Access provided by Autonomous University of Puebla. Download conference paper PDF

Multi-robot Multi-goal Motion Planning with Time and Resources

Motion Planning

Solving the Physical Vehicle Routing Problem for Improved Multi-robot Freespace Navigation

1 Introduction

We are seeing nowadays an emergent need to enhance the capabilities of mobile robots deployed in factories, warehouses, and other logistics operations. In these settings, robots are often required to pickup and deliver objects from multiple locations within certain time windows. This gives rise to challenging task-and-motion planning problems as it intertwines logical and temporal constraints about the operations with geometric and differential constraints related to obstacle avoidance and robot dynamics. Robot dynamics, which are often high-dimensional and nonlinear, constrain the feasible motions, making it difficult to generate trajectories that enable the robot to complete its tasks. Moreover, due to the limited capacity, a robot may have to deliver some objects before picking up others, causing the robot to travel longer, which could violate temporal constraints. When the problem is oversubscribed, the robot also has to decide which tasks to abandon, while seeking to complete as many of the remaining tasks as possible.
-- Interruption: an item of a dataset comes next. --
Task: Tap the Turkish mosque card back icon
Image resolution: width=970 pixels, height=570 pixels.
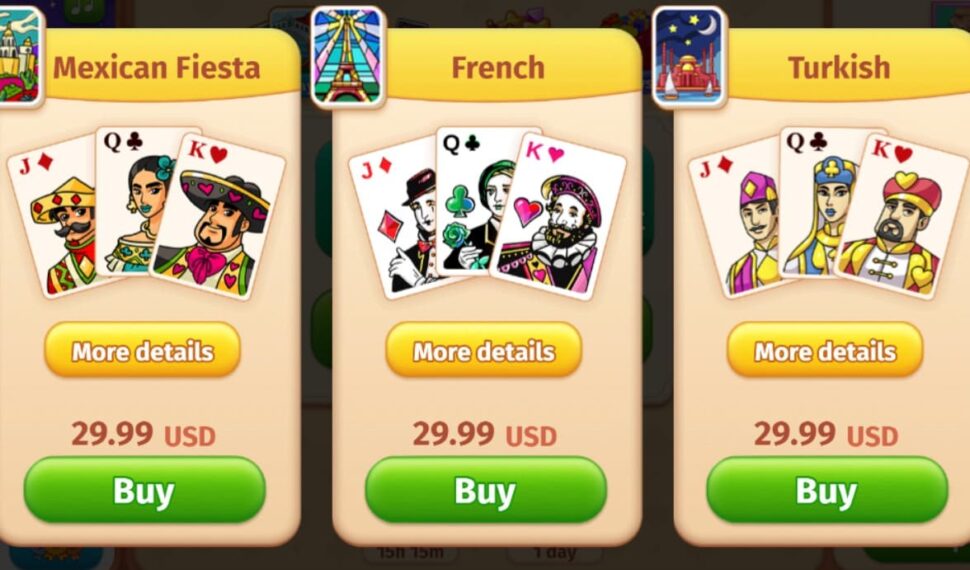Action: [689, 56]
To address these challenges, we build upon the burgeoning body of research on task-and-motion planning. In a discrete setting, which ignores the obstacles and robot dynamics, there has been significant progress in solving challenging vehicle routing problems that often include time windows, pickups, deliveries, capacities, or premium service requests [1, 2, 4, 7, 10, 14]. In a continuous setting, sampling-based motion planning has shown great success in dealing with constraints imposed by collision avoidance and robot dynamics [3, 5, 11, 12, 15]. Sampling-based motion planning has even been coupled with TSP solvers to effectively solve multi-goal motion-planning problems [16]. Temporal reasoning has also been integrated to allow for time windows [6].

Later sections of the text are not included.